**What needs to be done:** Beginning with the line that holds "This screenshot has width=637, height=427.", copy each line exactly through the end of the entries, but leave the pictures out.

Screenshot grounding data
★ ★ ★ ★

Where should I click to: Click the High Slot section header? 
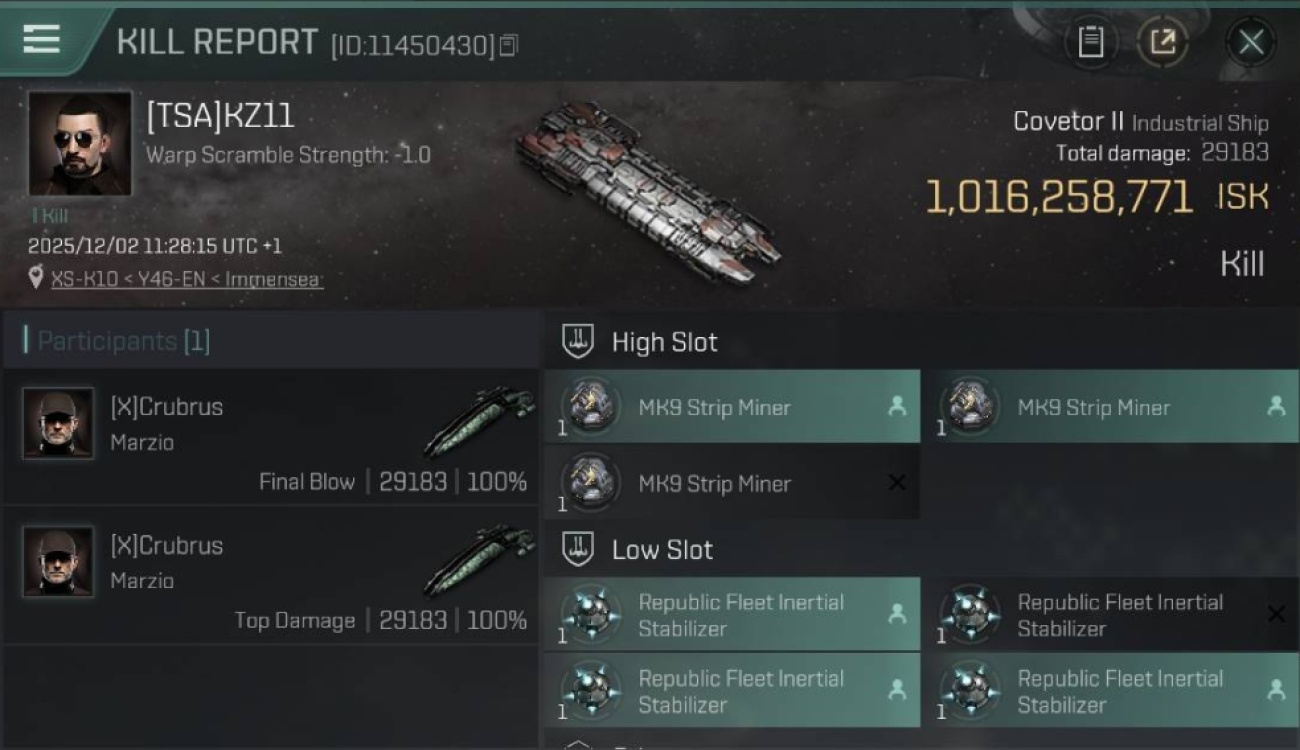664,342
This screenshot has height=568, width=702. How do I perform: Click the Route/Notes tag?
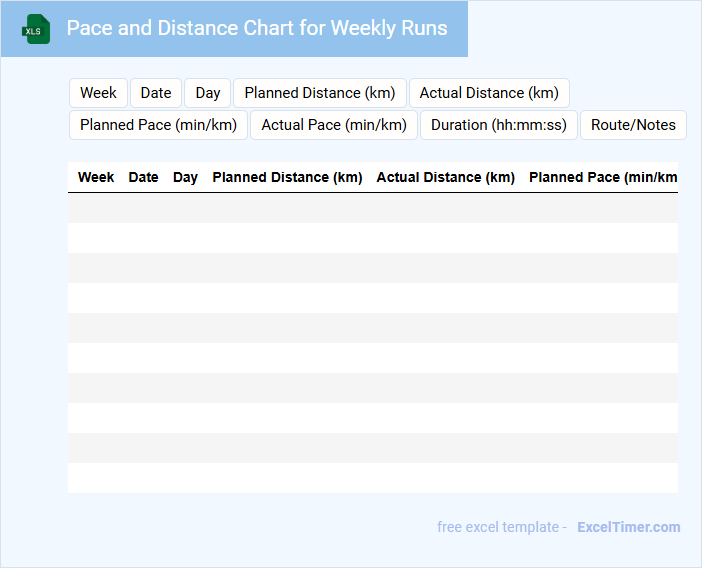(633, 125)
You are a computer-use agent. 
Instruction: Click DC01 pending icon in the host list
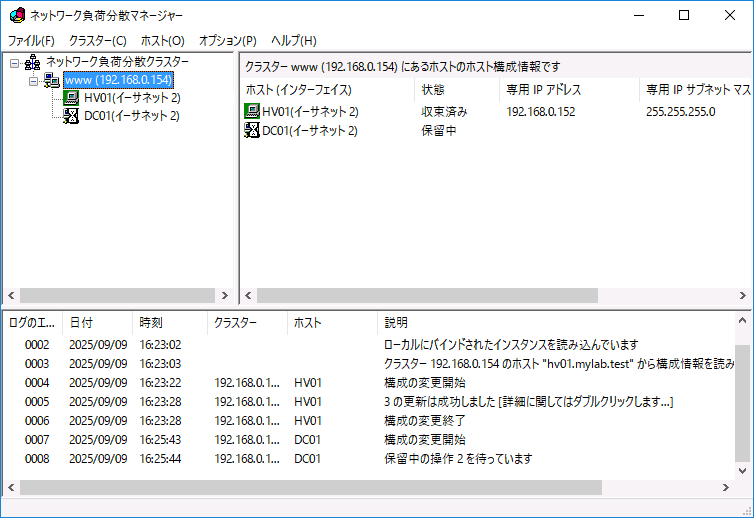click(x=252, y=131)
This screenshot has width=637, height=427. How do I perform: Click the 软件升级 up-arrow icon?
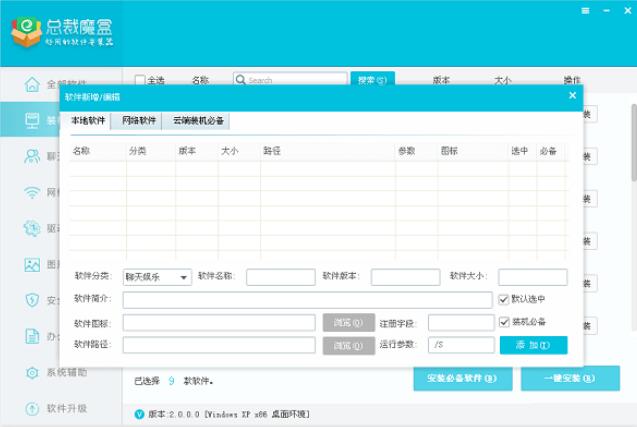point(31,408)
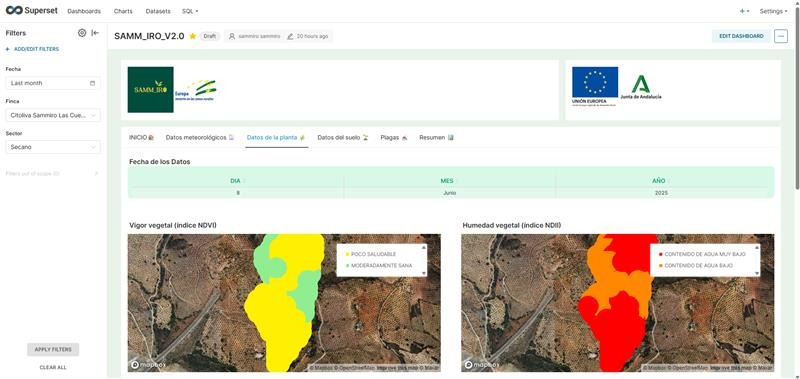Open the filter settings gear icon
The image size is (800, 379).
tap(82, 33)
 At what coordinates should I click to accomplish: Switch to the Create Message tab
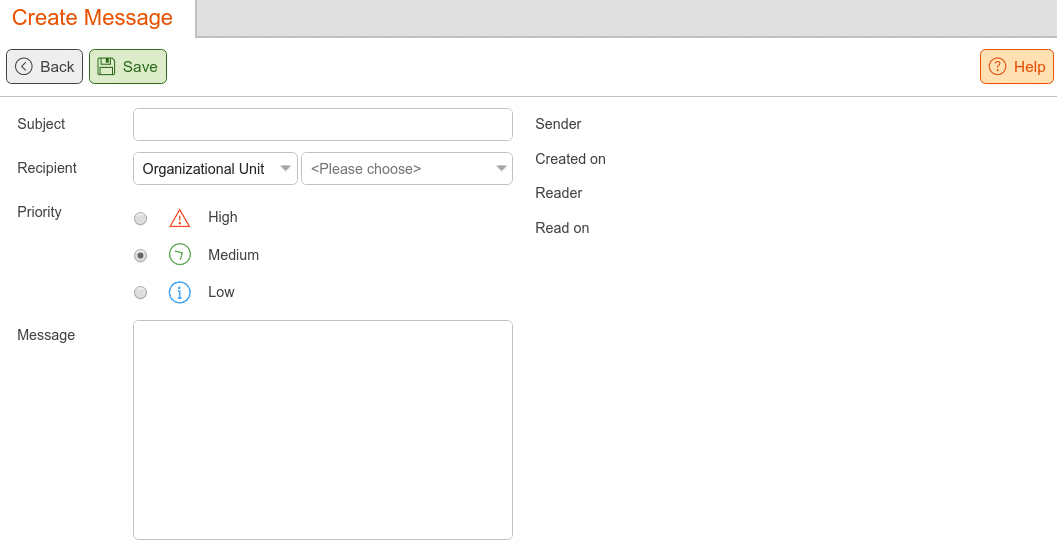92,18
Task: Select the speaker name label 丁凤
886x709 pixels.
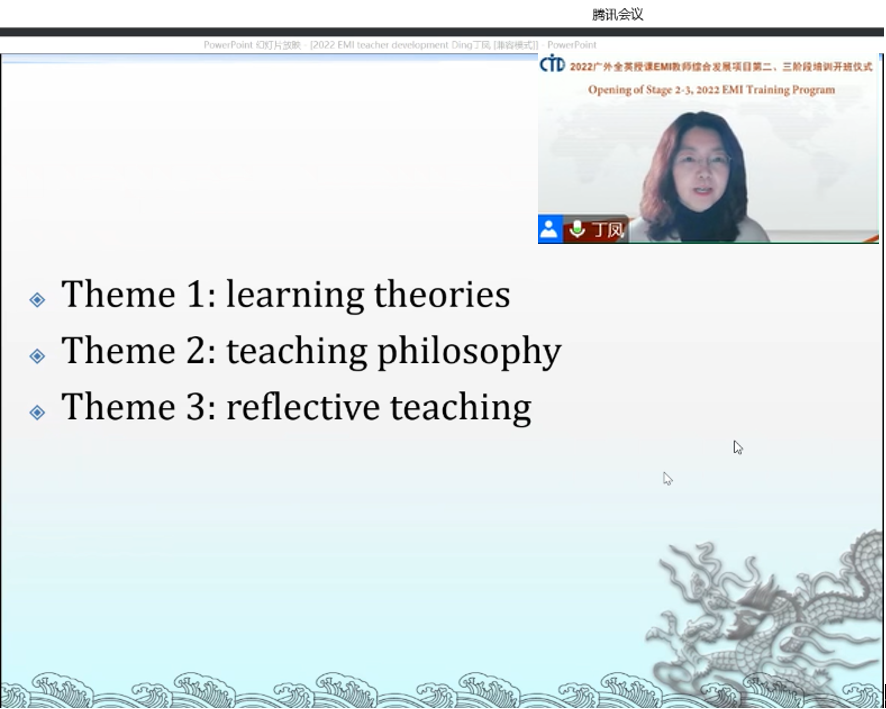Action: tap(608, 230)
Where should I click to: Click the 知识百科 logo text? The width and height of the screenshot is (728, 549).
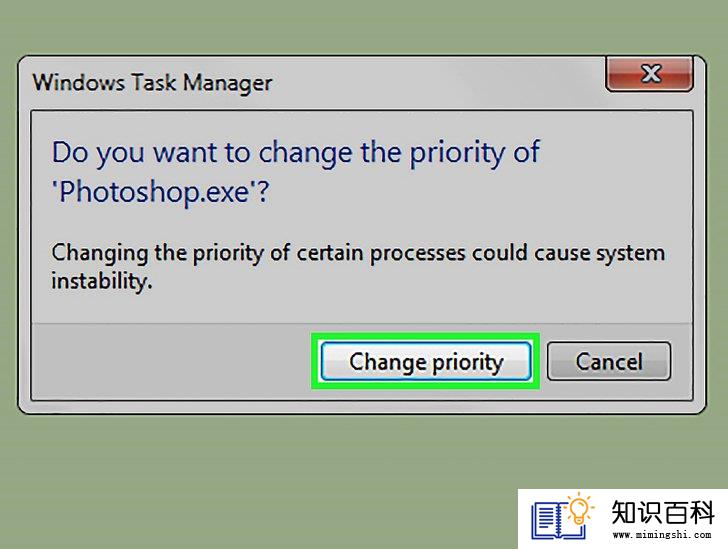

★ ★ ★ ★

**Reply to the task:**
This screenshot has width=637, height=427. How do I perform: Click the 软件升级 up-arrow icon?
point(31,408)
Open the filter settings gear icon
The image size is (800, 379).
tap(82, 33)
 At what coordinates should I click to accomplish: Switch to the Create Message tab
92,18
Task: Select the speaker name label 丁凤
886x709 pixels.
Action: tap(608, 230)
Where should I click to: Click the 知识百科 logo text? The width and height of the screenshot is (728, 549).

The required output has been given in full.